Advocate general: quash Schiphol fire conviction
The Amsterdam court that last year convicted a Libyan national of starting a fire that in 2005 killed 11 immigrants in a prison near Schiphol airport must reverse its verdict, recommends the advocate general of the Supreme Court, as it consider an appeal against the ruling.
Last year, the Amsterdam court convicted Ahmed al-J. surname withheld of starting the fire at the Schiphol airport detention centre. The prosecution claimed the fire started in the suspect's cell after he threw away a cigarette.

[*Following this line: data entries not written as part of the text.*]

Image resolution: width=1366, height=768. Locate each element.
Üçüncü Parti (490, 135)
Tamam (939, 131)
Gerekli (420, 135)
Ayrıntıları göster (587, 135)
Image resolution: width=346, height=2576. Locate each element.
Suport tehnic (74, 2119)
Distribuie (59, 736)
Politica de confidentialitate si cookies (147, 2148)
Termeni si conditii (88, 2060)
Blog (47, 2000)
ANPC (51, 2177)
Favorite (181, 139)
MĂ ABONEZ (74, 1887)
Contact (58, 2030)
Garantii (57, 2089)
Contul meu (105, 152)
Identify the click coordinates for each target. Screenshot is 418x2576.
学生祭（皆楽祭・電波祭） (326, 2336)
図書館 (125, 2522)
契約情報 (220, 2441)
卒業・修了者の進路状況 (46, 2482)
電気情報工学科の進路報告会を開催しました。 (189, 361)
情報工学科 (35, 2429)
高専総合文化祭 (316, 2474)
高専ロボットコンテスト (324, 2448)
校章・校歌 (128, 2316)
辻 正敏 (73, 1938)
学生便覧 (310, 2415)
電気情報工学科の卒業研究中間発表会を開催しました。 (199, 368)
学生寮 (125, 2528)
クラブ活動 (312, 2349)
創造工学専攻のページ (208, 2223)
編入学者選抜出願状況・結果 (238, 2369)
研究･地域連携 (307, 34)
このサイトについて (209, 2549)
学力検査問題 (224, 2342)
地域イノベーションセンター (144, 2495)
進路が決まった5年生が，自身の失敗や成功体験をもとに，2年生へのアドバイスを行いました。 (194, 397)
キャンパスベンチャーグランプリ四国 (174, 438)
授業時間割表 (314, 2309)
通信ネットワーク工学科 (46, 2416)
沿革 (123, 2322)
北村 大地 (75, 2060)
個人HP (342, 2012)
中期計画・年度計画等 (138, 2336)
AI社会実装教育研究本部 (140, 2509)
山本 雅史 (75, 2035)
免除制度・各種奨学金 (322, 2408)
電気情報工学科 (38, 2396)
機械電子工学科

The court ruled, however, that the man was not responsible for the fatal consequences of the fire and sentenced him to 18 months in prison, which he had already spent in pre-trial detention. Two weeks after the verdict, he was expelled from the country.
Insufficient According to the advocate general of the Supreme Court, the court partially based its conviction on an expert report which, in turn, drew on a report compiled by the Dutch Safety Board. The advocate general argues that such a procedure is not lawful.
Furthermore, the advocate general considers that the evidence that was presented to prove that the arson had been premeditated was insufficient. He also regards the court's refusal to allow the defence to hear an expert witness as insufficiently motivated.
The findings presented by the advocate general to the Supreme Court have an advisory nature. The Supreme Court does, however, tend adopt the advocate general's advices. The Supreme Court will rule on the appeal lodged by Mr Al-J. on 14 December.